AIM A:
Set down, word for word, the portion of the passage on parsing HTML with lxml that starts at the words "We will now" and ends with the words "page = html.fromstring(response.content)".

GIVEN TEXT:
───

We will now use lxml to create a programmatic access to the content from HackerNews.

# Analyzing HTML Content

In [5]:
page = html.fromstring(response.content)
page

<Element html at 0x103fc0578>

## CSS Selectors

For those of you who are web designers, you are likely very familiar with Cascading Stylesheets (CSS).  Here is an example for how to use CSS selector for finding specific HTML elements

In [7]:
posts = page.cssselect('.title')

In [8]:
len(posts)

61

Details of how to use CSS selectors can be found in the w3 schools site:

http://www.w3schools.com/cssref/css_selectors.asp

## XPath

Alternatively, we can use a standard called "XPath" to find specific content in the HTML.

In [9]:
posts = page.xpath('//td[contains(@class, "title")]')

In [10]:
len(posts)

───

PROVIDED DATA:
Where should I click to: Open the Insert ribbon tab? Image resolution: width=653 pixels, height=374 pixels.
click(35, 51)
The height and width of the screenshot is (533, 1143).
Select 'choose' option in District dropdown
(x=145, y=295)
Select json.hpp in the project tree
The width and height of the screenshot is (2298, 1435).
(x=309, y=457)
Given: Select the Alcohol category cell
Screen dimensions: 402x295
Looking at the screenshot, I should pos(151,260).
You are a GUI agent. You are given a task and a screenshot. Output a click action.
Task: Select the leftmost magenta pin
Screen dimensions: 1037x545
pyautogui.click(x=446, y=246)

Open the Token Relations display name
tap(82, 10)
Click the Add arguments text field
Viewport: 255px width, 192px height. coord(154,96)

───

AIM B:
Extract, unchanged, the lines in the entries starting with the line that contains "The height and" and ending with the line that contains "(x=309, y=457)", including both of those lines.

SOLUTION A:
We will now use lxml to create a programmatic access to the content from HackerNews.

# Analyzing HTML Content

In [5]:
page = html.fromstring(response.content)

SOLUTION B:
The height and width of the screenshot is (533, 1143).
Select 'choose' option in District dropdown
(x=145, y=295)
Select json.hpp in the project tree
The width and height of the screenshot is (2298, 1435).
(x=309, y=457)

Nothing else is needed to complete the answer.